[ofw] Opensm & WinMad: a race, causing BSOD722

Fab Tillier ftillier at microsoft.com
Tue Jan 17 09:12:24 PST 2012


You're telling me that you don't have access to the script that killed OpenSM when it crashed?  Really?

Code review might be the only path to fixing this, but claiming you have no idea how it happened is false.  You own the scripts that were running at the time of the crash.  What were they trying to do?  Last we knew, you were starting and killing OpenSM, but now it seems you may have been doing that via shutdown, and not directly?  Which is it?  How can you not have any idea of the steps that led to this?

From: Uri Habusha [mailto:urih at mellanox.com]
Sent: Tuesday, January 17, 2012 9:07 AM
To: Fab Tillier; Smith, Stan; Leonid Keller; Hefty, Sean
Cc: ofw_list; Irena Gannon
Subject: RE: Opensm & WinMad: a race, causing BSOD722

No Fab you miss the point! I don't hate winmad and winverbs, I only love and hate people I don't have any feeling to SW component :)

For the point, we really don't have more information regarding the scenario that caused the BSOD. We don't do any target testing of SM. It can be due to shutdown, hibernate, driver restart, link disconnect/connect test and more.

How do you suggest to continue from this point. We can give up and ignore it. We can code review the code looks what can cause it. Add instrumental code or debug information trying to approve the assumption or collect more information for next time.
I think this is constructive approach...

From: Fab Tillier [mailto:ftillier at microsoft.com]<mailto:[mailto:ftillier at microsoft.com]>
Sent: Tuesday, January 17, 2012 6:58 PM
To: Uri Habusha; Smith, Stan; Leonid Keller; Hefty, Sean
Cc: ofw_list; Irena Gannon
Subject: RE: Opensm & WinMad: a race, causing BSOD722

No, Uri, you're missing the point.  How did you stop OpenSM?  Was it immediately after it was started?  Did you let it run for a fixed amount of time?  The fact that it ran in your automated regression test environment is worthless information - it is not actionable.  You need to describe *what* your automated regression tests *do* allows someone to try to duplicate the problem, even if it's one in 10000.

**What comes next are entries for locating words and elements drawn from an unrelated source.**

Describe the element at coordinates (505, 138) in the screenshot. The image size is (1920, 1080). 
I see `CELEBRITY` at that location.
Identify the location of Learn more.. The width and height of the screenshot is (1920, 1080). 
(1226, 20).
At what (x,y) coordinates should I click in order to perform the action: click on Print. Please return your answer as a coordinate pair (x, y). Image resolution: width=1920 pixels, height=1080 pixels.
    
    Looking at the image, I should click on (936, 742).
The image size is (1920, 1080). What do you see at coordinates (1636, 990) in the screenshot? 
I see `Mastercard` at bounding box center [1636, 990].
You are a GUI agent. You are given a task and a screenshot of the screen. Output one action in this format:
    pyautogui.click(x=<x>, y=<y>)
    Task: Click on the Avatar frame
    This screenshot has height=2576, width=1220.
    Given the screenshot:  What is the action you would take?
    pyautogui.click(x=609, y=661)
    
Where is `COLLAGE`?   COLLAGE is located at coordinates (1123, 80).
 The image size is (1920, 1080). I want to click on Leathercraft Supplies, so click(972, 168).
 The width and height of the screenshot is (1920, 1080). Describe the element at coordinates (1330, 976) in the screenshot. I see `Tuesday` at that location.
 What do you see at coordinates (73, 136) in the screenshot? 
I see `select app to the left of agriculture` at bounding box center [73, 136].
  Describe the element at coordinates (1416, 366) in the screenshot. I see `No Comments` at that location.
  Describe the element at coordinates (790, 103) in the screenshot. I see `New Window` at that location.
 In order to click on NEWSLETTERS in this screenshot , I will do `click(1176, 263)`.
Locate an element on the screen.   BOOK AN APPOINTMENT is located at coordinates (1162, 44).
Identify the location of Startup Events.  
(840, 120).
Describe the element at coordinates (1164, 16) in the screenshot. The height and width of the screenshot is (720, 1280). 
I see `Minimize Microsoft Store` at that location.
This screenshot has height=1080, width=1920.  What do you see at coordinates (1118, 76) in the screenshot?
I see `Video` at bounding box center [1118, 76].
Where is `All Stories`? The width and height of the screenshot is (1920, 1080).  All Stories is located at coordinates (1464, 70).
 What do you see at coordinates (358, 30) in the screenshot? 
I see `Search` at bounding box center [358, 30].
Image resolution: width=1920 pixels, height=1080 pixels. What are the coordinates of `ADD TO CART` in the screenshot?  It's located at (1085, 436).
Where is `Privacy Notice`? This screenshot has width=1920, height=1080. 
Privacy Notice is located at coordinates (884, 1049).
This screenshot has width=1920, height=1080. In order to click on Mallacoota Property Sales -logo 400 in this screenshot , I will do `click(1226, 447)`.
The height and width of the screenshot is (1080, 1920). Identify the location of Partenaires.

I can't believe that we have to argue about having repro steps included in bug reports.  This is ridiculous.  If you have a bug, tell whoever you are assigning the bug to how you ran into it.  It really is not that much to ask for.

Look, we all know you hate WinMad and WinVerbs, but please try to be a little more constructive in your interaction with Sean, Stan, and the community.  The animosity is getting tiresome.  I'd say the same thing to Sean and Stan, and that was the main reason I responded - to let Leo know that the details in the bug report were good, unlike what Stan had suggested.  However, I still stand by my statement that leaving repro steps out makes the bug report near worthless.

-Fab

From: Uri Habusha [mailto:urih at mellanox.com]<mailto:[mailto:urih at mellanox.com]>
Sent: Monday, January 16, 2012 9:16 PM
To: Fab Tillier; Smith, Stan; Leonid Keller; Hefty, Sean
Cc: ofw_list; Irena Gannon
Subject: RE: Opensm & WinMad: a race, causing BSOD722

Again you miss the point.

Not always we have a clear repro steps. If we have it the life was simple.
This issue happened during night run of our regression. The same test runs every night and this is the first time it happens, what means it is race/timing issue.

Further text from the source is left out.